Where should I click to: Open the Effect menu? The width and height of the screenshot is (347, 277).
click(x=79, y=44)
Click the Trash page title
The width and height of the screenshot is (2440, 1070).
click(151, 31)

══════

**Exercise**.
Your reply should consist of all the records, restated exactly.

**Written answer**.
Where should I click to: Open the Effect menu? The width and height of the screenshot is (347, 277).
click(x=79, y=44)
Click the Trash page title
The width and height of the screenshot is (2440, 1070).
click(151, 31)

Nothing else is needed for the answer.